Problem statement
Could you please repeat the data below word for word?

Segment Start: Supplied records

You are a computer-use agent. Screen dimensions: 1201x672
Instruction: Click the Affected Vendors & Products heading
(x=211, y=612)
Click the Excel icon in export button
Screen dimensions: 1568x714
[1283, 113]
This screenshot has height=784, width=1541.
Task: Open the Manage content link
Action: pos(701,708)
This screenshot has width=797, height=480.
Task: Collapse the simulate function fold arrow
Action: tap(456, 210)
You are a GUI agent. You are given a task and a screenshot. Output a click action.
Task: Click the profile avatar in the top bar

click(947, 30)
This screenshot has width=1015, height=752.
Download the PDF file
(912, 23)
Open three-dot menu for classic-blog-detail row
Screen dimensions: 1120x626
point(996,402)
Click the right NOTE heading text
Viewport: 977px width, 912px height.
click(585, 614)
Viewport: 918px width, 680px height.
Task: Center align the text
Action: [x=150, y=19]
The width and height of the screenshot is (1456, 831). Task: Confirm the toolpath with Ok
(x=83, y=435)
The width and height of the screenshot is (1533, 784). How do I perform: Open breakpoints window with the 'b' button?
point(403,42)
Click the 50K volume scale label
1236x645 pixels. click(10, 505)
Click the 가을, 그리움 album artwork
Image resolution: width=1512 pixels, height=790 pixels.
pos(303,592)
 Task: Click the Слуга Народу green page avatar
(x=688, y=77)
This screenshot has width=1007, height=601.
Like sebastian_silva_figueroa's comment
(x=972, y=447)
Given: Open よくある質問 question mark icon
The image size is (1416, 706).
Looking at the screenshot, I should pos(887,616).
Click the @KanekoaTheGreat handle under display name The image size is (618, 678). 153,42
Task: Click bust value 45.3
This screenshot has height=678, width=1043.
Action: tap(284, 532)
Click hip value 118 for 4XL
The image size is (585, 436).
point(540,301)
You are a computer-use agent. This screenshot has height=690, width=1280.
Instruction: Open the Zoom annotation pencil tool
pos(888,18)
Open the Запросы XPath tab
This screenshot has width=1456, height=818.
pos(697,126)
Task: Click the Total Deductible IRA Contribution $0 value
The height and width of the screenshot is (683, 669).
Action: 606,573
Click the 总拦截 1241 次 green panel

Segment End: Supplied records

Result of the exercise
You are a computer-use agent. Screen dimensions: 1201x672
Instruction: Click the Affected Vendors & Products heading
(x=211, y=612)
Click the Excel icon in export button
Screen dimensions: 1568x714
[1283, 113]
This screenshot has height=784, width=1541.
Task: Open the Manage content link
Action: pos(701,708)
This screenshot has width=797, height=480.
Task: Collapse the simulate function fold arrow
Action: tap(456, 210)
You are a GUI agent. You are given a task and a screenshot. Output a click action.
Task: Click the profile avatar in the top bar

click(947, 30)
This screenshot has width=1015, height=752.
Download the PDF file
(912, 23)
Open three-dot menu for classic-blog-detail row
Screen dimensions: 1120x626
point(996,402)
Click the right NOTE heading text
Viewport: 977px width, 912px height.
click(585, 614)
Viewport: 918px width, 680px height.
Task: Center align the text
Action: [x=150, y=19]
The width and height of the screenshot is (1456, 831). Task: Confirm the toolpath with Ok
(x=83, y=435)
The width and height of the screenshot is (1533, 784). How do I perform: Open breakpoints window with the 'b' button?
point(403,42)
Click the 50K volume scale label
1236x645 pixels. click(10, 505)
Click the 가을, 그리움 album artwork
Image resolution: width=1512 pixels, height=790 pixels.
pos(303,592)
 Task: Click the Слуга Народу green page avatar
(x=688, y=77)
This screenshot has width=1007, height=601.
Like sebastian_silva_figueroa's comment
(x=972, y=447)
Given: Open よくある質問 question mark icon
The image size is (1416, 706).
Looking at the screenshot, I should pos(887,616).
Click the @KanekoaTheGreat handle under display name The image size is (618, 678). 153,42
Task: Click bust value 45.3
This screenshot has height=678, width=1043.
Action: tap(284, 532)
Click hip value 118 for 4XL
The image size is (585, 436).
point(540,301)
You are a computer-use agent. This screenshot has height=690, width=1280.
Instruction: Open the Zoom annotation pencil tool
pos(888,18)
Open the Запросы XPath tab
This screenshot has width=1456, height=818.
pos(697,126)
Task: Click the Total Deductible IRA Contribution $0 value
The height and width of the screenshot is (683, 669).
Action: 606,573
Click the 总拦截 1241 次 green panel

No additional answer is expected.